For further guidance on damper torque, please reference our application article, DA/102-11 Industrial Damper Torque - How the Options You Select Affect Actuator Selection and Cost.

6. Required Operation Time

As industrial dampers are used in a variety of applications, their desired operation time can widely vary. Typical HVAC applications usually request 15-30 second operation to move the damper from full open to full closed and vice versa.

Occasionally, a process application may require operation speeds of 5-10 seconds. In very special applications, such as emergency isolation, 2-3 second speeds, or faster, have also been specified. Damper designs are reviewed carefully if they are intended for higher speed applications, so the damper manufacturer must be advised at the time of ordering if this is intended.

7. Other Actuator Considerations

Normal HVAC indoor applications can be adequately operated with an actuator rated for NEMA 1 areas.

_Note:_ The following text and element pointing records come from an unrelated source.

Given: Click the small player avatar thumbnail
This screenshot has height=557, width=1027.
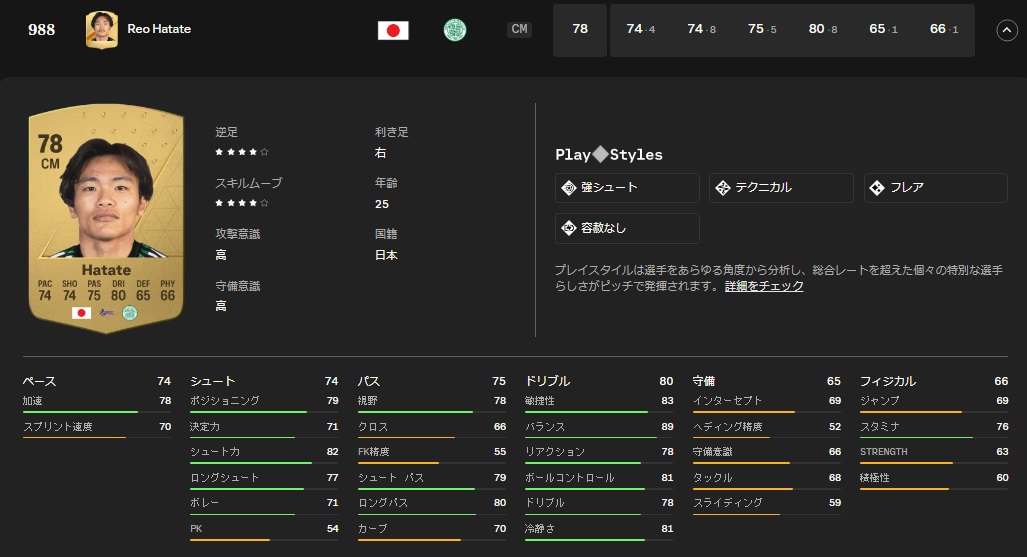Looking at the screenshot, I should coord(101,30).
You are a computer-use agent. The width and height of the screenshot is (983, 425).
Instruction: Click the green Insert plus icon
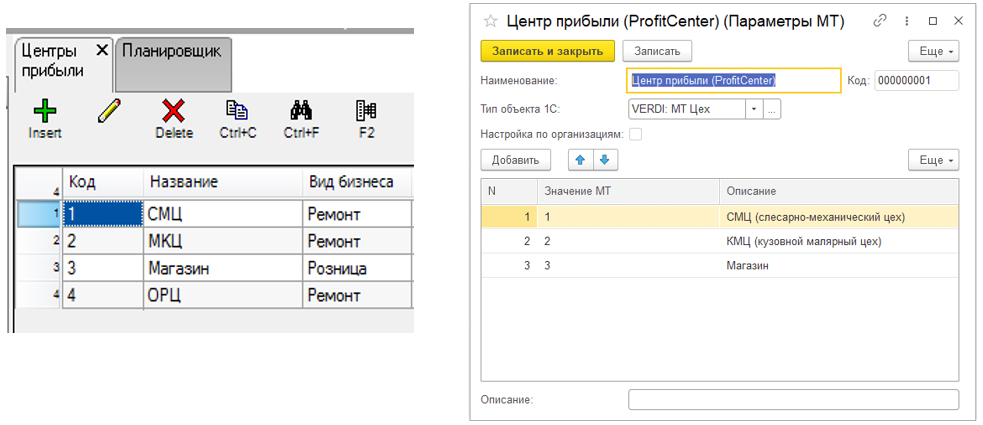tap(44, 111)
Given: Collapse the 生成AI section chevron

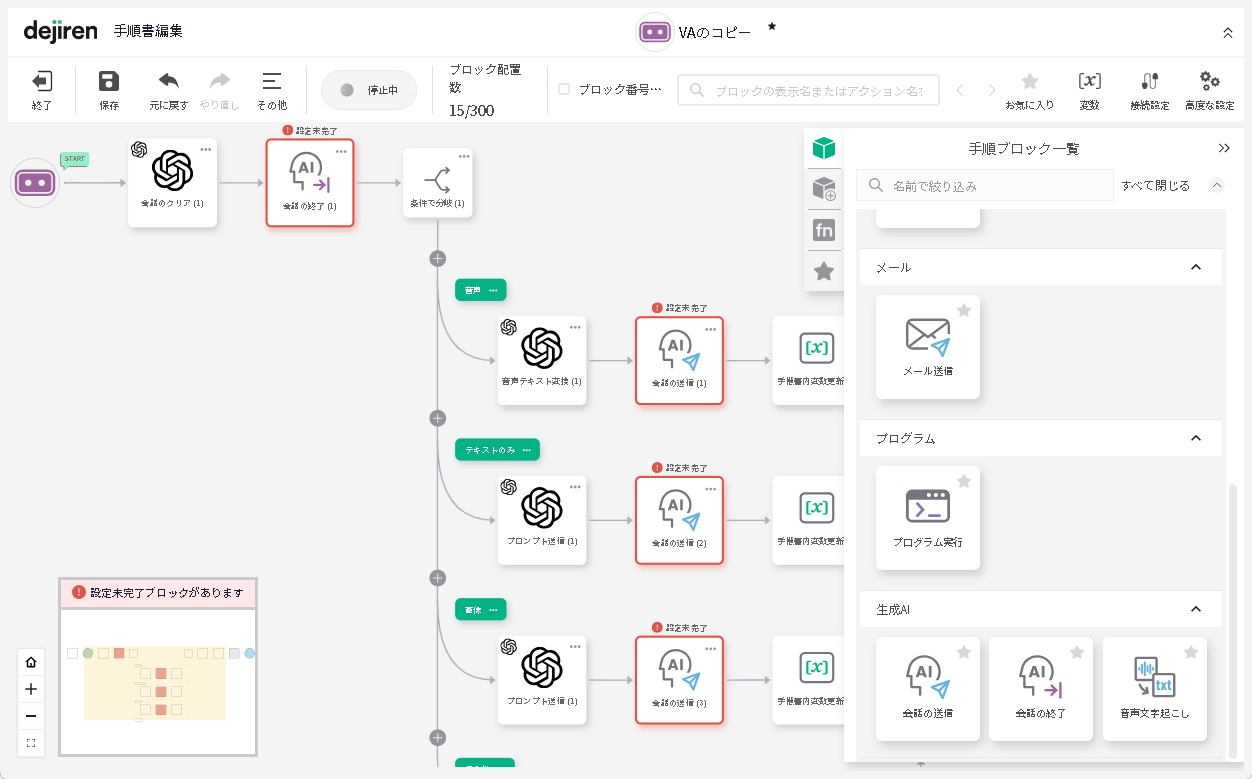Looking at the screenshot, I should [x=1195, y=608].
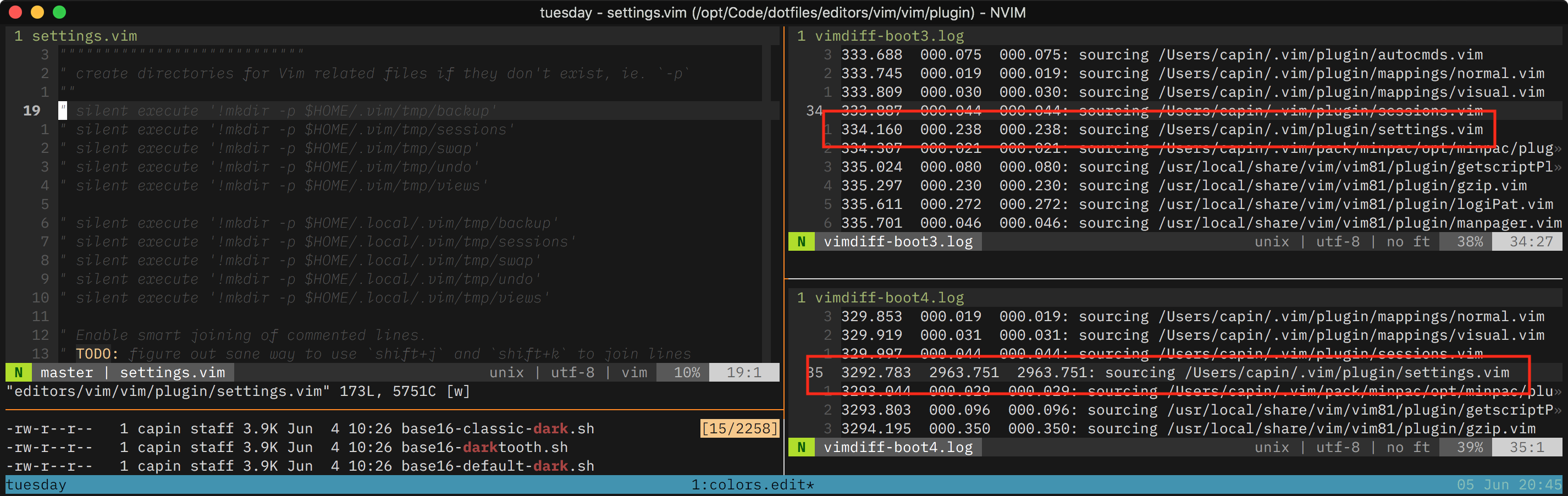Screen dimensions: 1568x496
Task: Click the 19:1 cursor position indicator
Action: pyautogui.click(x=744, y=372)
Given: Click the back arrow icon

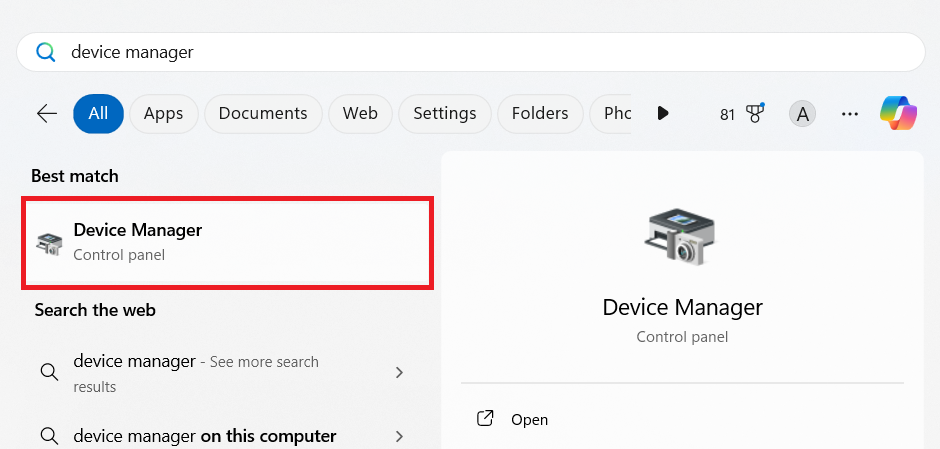Looking at the screenshot, I should click(x=47, y=114).
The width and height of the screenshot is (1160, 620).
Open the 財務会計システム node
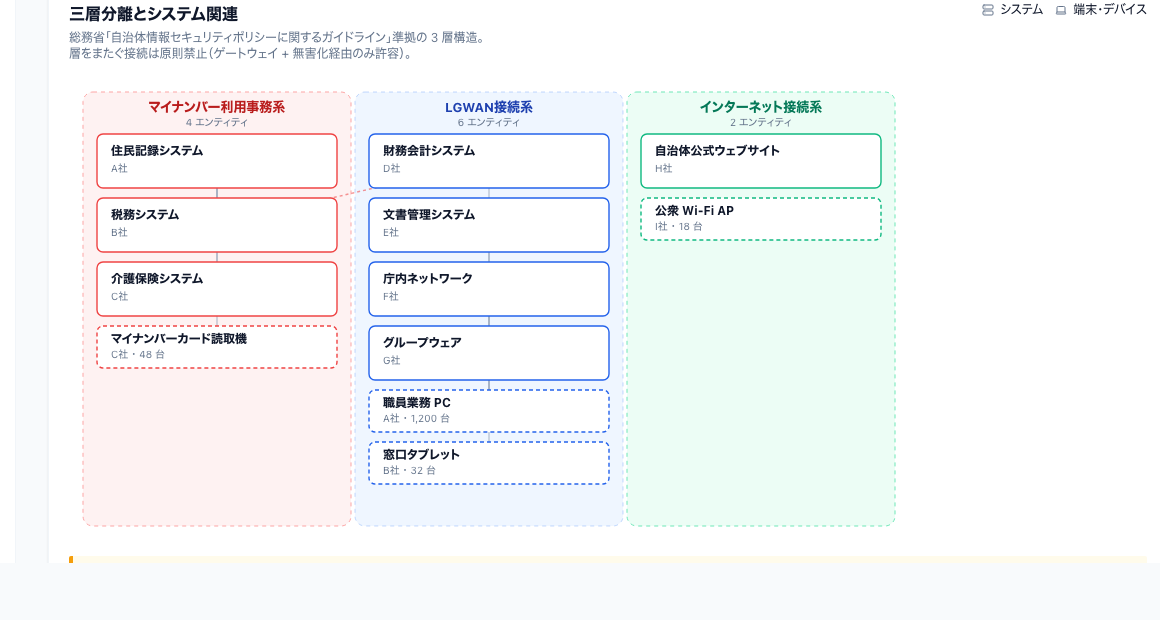pyautogui.click(x=489, y=160)
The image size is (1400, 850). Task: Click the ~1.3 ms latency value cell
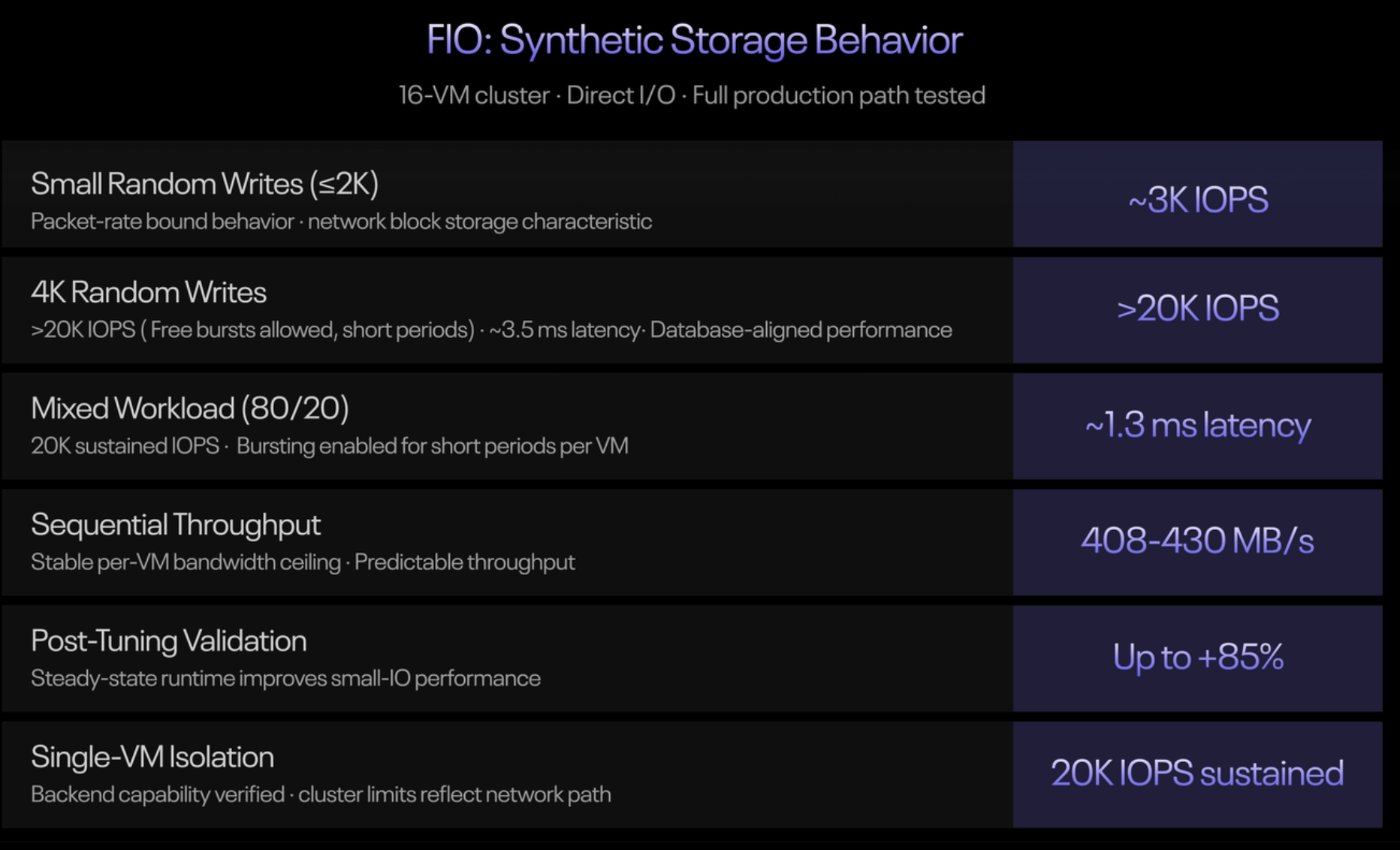(x=1197, y=425)
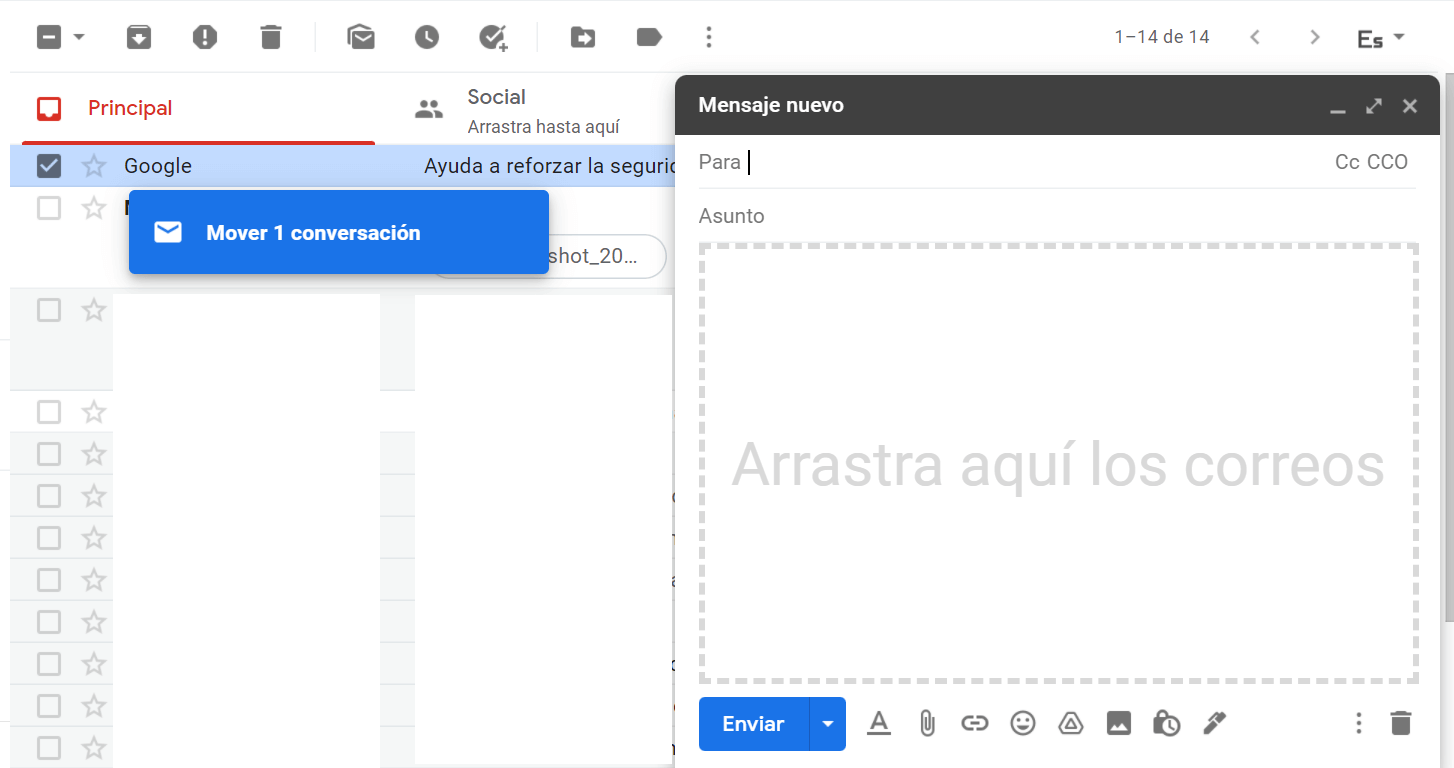Snooze the selected conversation

click(427, 38)
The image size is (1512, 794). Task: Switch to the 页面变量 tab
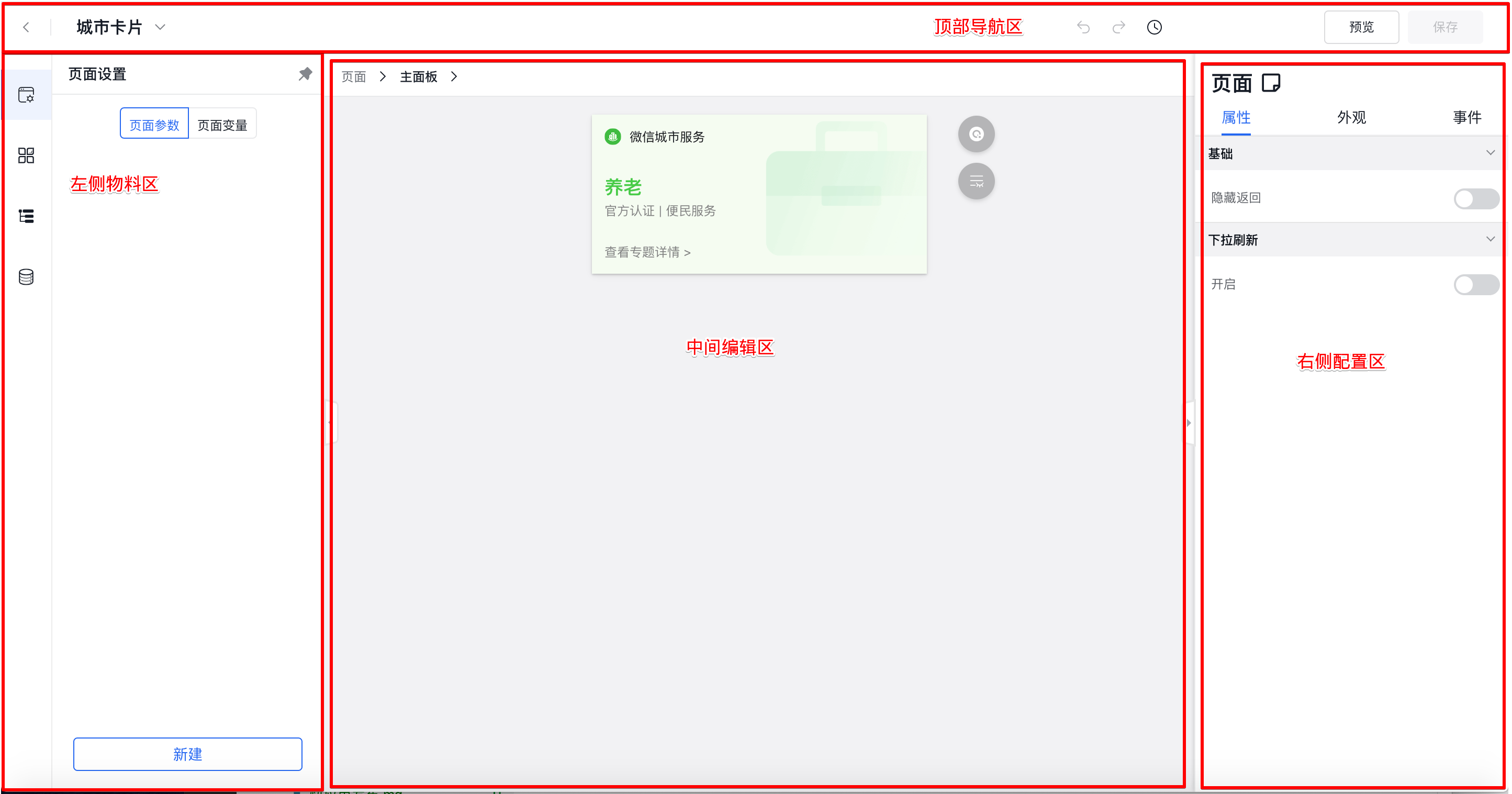point(222,125)
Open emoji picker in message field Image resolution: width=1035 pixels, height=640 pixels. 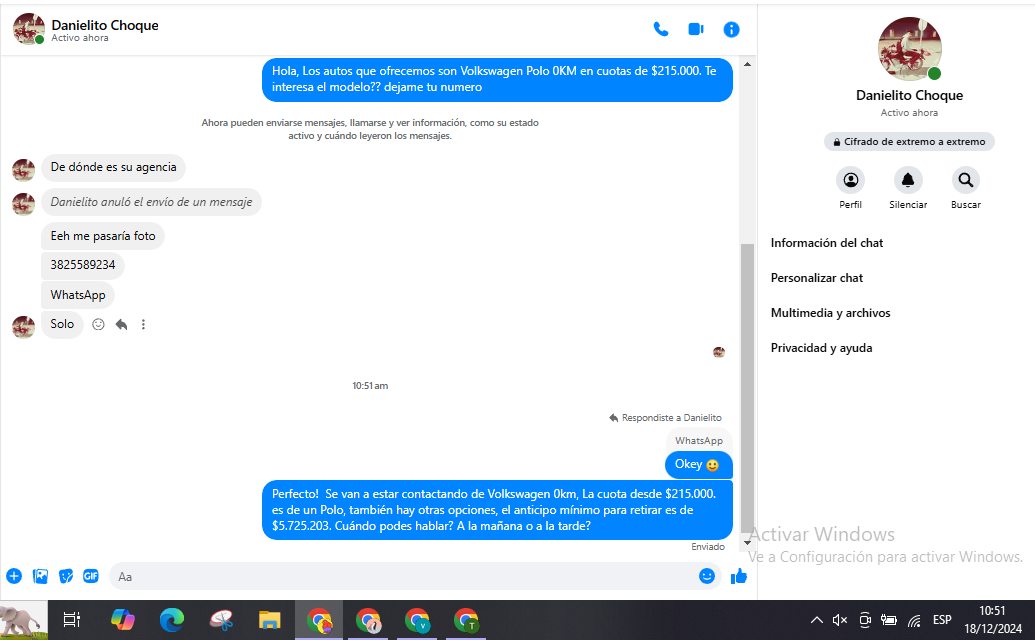coord(707,576)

However, other more exposed areas may require enclosures rated for weatherproof or explosion-proof (NEMA 4 or NEMA 7) environments. This will reduce the number of available actuators that can be provided for these applications and can also greatly affect the cost of the actuator.

Electric actuators are typically available with auxiliary switches. Auxiliary switches are used to turn other HVAC equipment on, or off, when the damper reaches a desired position. An example of this would be to keep a fan from starting before a damper has opened far enough to permit airflow. Auxiliary switches are often fixed to operate at the end of the actuator’s stroke. Some actuators, however, offer switches that are adjustable to operate at any point during actuator travel.

Industrial grade actuators usually require additional space to open and remove the covers to access the electrical compartments. If your installation location is in a tight, inaccessible space be sure to ask the damper supplier for the space envelope and clearance required to properly install and maintain the actuator assemblies.

Other actuator features that can be used and specified are:

• Visual indicator
• Motor brakes (some manufacturers don’t require brakes due to gearing used in the units)
• Heaters and thermostats
• PROFIBUS or some other communication protocol
• Explosion proof options - many styles, types and levels of protection are available
• Special temperature requirement or heat protection.


The actuator selection process is not a simple one. Often the information necessary for you to select the appropriate actuator is not available. Unfortunately, this can result in improper actuators being
furnished causing confusion and extra cost.

Furnishing two-position damper actuators, factory-installed is straightforward and causes few problems. Care should be taken, however, to carefully coordinate requirements when ordering modulating actuators for factory installation.

Factory-installed damper actuators should always be considered when time is available and overall costs are a consideration. The benefits of a factory- installed damper actuator often outweigh the time required to coordinate these actuator requirements in the field.